Architects will read the HPD, then ask what the chemistry does in use. If the only answer is “we have an HPD,” the review stalls.

The pledge raised the bar to a professional duty

Firms signing the human‑health pledge treat harmful substances and indoor emissions as part of their standard of care. That means the conversation shifts from marketing claims to professional liability and occupant safety. Submittals are expected to help a design team meet that duty, not just advertise transparency.

The chemical universe is massive, so guessing is risky

Endocrine disruptors can interfere with hormone regulation, development, and metabolism. This is why architects push for both screening and emissions controls, not either or.

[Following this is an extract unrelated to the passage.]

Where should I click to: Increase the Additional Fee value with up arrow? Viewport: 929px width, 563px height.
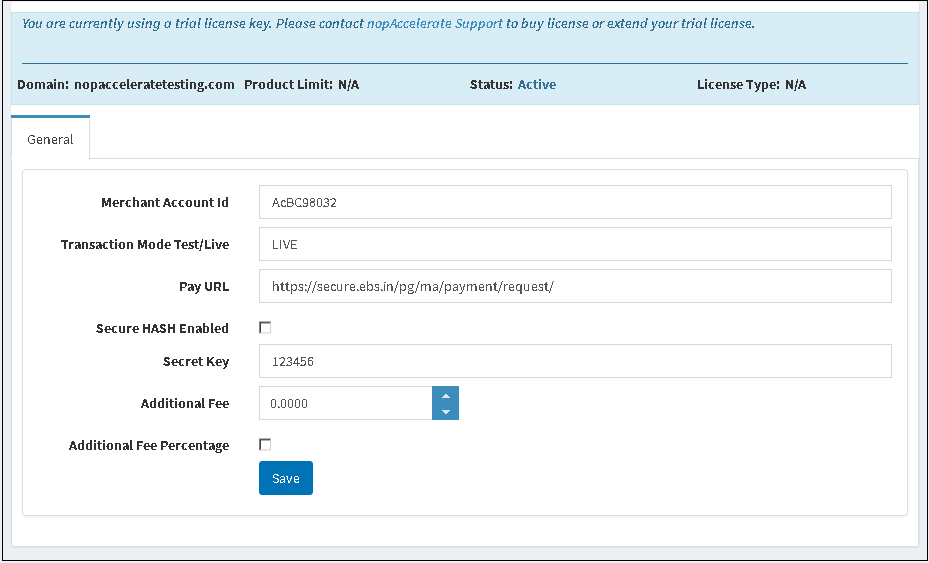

There are over 160 million substances in the CAS Registry, with current CAS materials noting totals in the hundreds of millions, so coverage is necessarily evolving (CAS Data, 2025) (CAS, 2025). In the U.S., the TSCA Inventory lists 86,862 chemicals and identifies 42,578 as active, and EPA continues to evaluate and prioritize risks over multi‑year cycles (EPA TSCA Inventory, 2025) (EPA, 2025).

The three‑part bar architects actually expect

Human‑health performance in practice is a three‑legged stool. Remove one leg and the chair tips.

  1. Standardized emissions testing that aligns with recognized methods, for example CDPH Standard Method v1.2, ISO 16000 series, or EN 16516. Report full chamber results for the relevant use pattern and loading.
  2. Transparent, third‑party‑verified ingredient disclosure that reaches meaningful thresholds by mass and covers residuals and impurities where feasible. Disclosure without verification slows trust.
  3. Product optimization that removes or substitutes substances of concern, with screening evidence and version control. Optimization is where performance moves from “known” to “better.”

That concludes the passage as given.